Domingo, Maio 02, 2010

CITAÇÃO, 267


Vasco Pulido Valente, Brinquem, brinquem..., hoje no Público. Excertos, sublinhados meus:


«Perante a catástrofe que se aproxima, há várias maneiras de reagir. [...] Peço licença, para dar uma amostra sugerida pela Grécia, pela Espanha e pelo que tenho observado dos costumes da Pátria.

Aqui vai.
1.º Reduzir o número de feriados. Quatro chegam: o Natal, o Ano Novo, o Dia de Portugal e a Sexta-feira Santa. [...] 2.º Fechar empresas públicas: as que são inteiramente substituíveis (por exemplo, a EPUL e a RTP) e as que perdem dinheiro sem qualquer resultado relevante ou benéfico (a lista é infinita). 3.º Fechar as fundações e pseudofundações que o Governo sustenta, quer directamente (ou seja, do centro), quer através das câmaras. 4.º Vender as propriedades do Estado que não servem um interesse nacional evidente (quartéis, prédios, matas, florestas, por aí fora). 5.º Vender os submarinos e outro armamento inútil ou excessivo. 6.º Demolir e vender o autódromo do Estoril, o autódromo do Algarve e meia dúzia de estádios deficitários, sem indemnização a particulares.

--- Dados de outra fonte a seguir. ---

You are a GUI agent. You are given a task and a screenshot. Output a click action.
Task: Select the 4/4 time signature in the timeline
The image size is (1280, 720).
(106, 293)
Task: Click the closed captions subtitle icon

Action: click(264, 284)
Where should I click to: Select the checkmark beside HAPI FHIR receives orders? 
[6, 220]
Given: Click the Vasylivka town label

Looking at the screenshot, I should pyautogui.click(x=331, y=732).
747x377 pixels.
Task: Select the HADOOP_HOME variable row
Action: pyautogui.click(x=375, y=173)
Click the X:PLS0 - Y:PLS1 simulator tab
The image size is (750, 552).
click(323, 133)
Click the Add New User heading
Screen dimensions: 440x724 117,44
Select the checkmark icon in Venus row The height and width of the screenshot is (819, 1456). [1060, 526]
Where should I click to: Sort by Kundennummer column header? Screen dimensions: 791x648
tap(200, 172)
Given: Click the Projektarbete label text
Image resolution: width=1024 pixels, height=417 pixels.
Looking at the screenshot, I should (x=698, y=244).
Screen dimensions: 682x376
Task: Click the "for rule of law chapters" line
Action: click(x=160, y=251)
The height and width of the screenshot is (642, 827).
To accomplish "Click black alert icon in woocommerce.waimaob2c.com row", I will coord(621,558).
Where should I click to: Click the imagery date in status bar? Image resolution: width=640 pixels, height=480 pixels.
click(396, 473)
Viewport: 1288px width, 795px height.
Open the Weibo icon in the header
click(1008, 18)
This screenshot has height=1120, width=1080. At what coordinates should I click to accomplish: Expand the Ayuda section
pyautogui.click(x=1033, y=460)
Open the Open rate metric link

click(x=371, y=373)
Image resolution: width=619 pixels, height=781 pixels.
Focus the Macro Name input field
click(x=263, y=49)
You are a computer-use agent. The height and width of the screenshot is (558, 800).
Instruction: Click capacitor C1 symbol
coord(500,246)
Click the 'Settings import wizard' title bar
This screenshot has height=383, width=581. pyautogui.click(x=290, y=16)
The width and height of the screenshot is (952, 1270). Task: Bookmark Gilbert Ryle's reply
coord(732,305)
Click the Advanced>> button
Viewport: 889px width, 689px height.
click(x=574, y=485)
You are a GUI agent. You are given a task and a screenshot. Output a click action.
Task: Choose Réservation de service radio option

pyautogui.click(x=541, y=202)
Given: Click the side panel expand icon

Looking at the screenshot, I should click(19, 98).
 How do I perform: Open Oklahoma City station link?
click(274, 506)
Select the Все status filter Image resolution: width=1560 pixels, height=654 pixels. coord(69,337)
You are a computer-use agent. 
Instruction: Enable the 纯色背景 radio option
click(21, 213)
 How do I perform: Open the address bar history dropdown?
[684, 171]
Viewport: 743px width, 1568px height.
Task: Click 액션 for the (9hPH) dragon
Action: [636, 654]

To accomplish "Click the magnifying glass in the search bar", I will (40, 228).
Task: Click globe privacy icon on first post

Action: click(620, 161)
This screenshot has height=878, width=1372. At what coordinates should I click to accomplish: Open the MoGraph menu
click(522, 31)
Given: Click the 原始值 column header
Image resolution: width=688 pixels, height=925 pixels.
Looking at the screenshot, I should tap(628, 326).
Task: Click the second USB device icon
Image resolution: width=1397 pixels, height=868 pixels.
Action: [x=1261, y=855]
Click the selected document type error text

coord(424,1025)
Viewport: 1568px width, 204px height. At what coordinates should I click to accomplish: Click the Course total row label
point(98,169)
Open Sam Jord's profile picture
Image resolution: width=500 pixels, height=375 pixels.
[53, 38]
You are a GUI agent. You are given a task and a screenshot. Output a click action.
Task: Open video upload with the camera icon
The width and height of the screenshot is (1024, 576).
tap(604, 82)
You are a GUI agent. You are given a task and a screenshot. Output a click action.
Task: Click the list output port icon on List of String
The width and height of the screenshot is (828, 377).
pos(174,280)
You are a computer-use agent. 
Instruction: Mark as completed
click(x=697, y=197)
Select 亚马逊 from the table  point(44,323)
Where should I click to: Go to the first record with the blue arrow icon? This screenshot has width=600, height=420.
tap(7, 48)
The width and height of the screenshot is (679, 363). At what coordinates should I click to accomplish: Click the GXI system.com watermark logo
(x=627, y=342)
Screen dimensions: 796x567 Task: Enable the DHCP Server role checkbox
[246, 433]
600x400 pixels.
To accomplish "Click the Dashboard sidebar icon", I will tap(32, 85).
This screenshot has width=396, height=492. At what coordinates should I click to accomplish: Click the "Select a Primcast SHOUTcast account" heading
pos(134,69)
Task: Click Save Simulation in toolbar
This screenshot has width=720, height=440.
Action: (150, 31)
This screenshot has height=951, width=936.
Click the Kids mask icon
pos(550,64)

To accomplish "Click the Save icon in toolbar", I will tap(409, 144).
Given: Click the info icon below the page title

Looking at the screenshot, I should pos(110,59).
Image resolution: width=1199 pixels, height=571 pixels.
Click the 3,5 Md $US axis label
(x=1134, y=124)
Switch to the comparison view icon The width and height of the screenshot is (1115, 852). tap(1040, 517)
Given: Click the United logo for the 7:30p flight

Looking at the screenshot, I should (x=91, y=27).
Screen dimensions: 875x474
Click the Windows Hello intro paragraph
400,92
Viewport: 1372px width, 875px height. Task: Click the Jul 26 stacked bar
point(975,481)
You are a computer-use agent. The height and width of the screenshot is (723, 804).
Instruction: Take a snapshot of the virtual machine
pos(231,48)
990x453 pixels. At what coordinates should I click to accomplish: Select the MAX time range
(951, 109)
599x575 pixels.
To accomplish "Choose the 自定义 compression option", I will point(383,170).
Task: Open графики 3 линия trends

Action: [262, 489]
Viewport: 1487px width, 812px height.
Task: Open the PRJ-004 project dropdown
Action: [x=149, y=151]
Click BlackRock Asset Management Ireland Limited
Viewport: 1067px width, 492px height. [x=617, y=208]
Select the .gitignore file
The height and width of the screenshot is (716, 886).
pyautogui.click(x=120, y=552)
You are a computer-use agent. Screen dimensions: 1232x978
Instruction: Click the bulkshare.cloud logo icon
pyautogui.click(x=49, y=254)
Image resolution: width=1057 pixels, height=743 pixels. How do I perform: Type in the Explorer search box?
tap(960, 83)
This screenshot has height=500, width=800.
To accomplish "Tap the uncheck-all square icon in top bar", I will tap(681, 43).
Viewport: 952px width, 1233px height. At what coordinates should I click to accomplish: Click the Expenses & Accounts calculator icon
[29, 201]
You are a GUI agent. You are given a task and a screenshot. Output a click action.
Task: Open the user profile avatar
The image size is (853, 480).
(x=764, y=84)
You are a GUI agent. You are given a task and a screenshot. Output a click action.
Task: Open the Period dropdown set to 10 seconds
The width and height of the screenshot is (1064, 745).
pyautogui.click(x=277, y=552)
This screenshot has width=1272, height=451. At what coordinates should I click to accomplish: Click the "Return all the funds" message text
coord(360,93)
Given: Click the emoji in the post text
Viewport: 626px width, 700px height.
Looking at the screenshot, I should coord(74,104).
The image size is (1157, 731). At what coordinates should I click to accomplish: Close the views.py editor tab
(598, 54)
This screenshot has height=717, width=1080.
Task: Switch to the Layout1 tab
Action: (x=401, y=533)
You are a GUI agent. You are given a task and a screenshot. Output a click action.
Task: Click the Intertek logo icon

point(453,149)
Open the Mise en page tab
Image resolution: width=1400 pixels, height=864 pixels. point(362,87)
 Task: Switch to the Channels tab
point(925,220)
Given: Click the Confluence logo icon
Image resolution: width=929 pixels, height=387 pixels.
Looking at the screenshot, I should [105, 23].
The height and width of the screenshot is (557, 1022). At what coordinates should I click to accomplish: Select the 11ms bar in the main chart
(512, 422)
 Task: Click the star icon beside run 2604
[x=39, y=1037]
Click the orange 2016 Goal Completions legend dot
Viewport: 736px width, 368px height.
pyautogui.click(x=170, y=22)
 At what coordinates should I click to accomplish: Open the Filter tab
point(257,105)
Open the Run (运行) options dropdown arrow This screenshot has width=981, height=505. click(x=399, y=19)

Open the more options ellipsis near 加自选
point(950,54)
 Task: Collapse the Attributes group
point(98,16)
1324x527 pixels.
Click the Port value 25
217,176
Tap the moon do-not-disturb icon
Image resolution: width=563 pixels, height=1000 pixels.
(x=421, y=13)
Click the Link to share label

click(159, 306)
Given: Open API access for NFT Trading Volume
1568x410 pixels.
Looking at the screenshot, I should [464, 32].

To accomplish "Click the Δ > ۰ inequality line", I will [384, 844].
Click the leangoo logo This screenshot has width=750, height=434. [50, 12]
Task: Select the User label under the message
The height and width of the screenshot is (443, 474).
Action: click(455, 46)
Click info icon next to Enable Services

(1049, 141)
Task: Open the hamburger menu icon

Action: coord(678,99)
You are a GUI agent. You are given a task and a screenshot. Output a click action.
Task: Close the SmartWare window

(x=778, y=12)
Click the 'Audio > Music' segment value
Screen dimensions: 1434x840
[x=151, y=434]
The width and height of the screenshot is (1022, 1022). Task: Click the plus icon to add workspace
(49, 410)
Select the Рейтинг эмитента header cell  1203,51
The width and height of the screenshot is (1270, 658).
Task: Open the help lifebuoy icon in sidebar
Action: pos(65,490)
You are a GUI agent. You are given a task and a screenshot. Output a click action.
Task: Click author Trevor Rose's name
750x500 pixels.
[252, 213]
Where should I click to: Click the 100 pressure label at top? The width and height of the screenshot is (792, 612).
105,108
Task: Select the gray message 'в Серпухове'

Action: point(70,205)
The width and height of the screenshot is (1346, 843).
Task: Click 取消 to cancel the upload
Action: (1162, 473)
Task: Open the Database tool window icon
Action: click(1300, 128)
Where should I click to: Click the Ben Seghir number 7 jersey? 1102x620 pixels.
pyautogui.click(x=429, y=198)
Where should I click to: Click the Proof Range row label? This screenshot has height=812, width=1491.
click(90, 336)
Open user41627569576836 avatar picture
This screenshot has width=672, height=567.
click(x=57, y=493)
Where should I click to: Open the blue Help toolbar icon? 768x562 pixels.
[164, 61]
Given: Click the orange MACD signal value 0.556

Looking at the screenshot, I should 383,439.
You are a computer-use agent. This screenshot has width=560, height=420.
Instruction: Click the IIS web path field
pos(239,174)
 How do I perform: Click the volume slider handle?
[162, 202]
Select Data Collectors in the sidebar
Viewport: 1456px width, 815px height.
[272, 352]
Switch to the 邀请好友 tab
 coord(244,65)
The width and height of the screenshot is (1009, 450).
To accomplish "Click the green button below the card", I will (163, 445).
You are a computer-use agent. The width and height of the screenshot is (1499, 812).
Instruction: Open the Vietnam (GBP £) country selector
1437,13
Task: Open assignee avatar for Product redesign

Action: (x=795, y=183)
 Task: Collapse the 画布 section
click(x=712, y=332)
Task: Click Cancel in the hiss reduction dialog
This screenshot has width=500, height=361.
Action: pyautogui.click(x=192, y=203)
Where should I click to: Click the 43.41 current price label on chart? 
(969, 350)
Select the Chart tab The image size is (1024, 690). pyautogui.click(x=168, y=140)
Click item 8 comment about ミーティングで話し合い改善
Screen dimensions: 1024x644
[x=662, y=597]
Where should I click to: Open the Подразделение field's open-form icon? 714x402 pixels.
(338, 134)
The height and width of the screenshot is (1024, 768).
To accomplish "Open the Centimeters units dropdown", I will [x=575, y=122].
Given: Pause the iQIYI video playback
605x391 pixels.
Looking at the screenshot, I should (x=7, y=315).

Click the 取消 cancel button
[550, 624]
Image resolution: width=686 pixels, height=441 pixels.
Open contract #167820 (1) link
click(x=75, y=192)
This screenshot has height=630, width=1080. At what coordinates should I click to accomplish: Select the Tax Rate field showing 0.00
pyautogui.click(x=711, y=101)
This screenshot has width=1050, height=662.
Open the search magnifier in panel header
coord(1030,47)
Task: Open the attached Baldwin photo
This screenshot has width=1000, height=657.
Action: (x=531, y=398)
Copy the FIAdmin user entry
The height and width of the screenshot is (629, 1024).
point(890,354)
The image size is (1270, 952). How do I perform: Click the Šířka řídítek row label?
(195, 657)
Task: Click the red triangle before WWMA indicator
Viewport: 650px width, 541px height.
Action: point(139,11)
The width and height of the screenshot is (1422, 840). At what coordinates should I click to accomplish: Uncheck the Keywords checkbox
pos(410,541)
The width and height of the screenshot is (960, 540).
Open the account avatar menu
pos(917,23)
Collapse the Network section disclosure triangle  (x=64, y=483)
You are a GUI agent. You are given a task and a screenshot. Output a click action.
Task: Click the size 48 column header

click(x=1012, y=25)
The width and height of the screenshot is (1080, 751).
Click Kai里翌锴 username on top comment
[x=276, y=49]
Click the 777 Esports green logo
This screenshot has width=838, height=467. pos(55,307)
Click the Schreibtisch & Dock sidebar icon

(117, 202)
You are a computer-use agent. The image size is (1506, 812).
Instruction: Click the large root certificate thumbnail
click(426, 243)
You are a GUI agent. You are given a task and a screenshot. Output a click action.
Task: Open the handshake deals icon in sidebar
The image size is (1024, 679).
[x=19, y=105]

Isto ajuda, mas não chega. É preciso continuar. Com o seguinte:
1.º Suspender imediatamente os grandes projectos (o novo aeroporto, o TGV, a TTT). 2.º Não construir um único quilómetro de auto-estrada. 3.º Proibir a contratação de mais funcionários públicos. 4.º Eliminar serviços sem objecto ou mesmo nocivos (por exemplo, o Instituto do Livro). 5.º Congelar as promoções no funcionalismo, pelo menos, durante 5 anos. 6 Acabar com o chamado “subsídio de férias” (para subsídio, já bastam as férias pagas). 7.º Pôr um limite legal à despesa do Estado. 8.º Aumentar o IVA dois por cento. 9.º Regular a banca estrita e rigorosamente. É muito? É de mais. Acham que sim? Brinquem, brinquem e depois não se queixem.»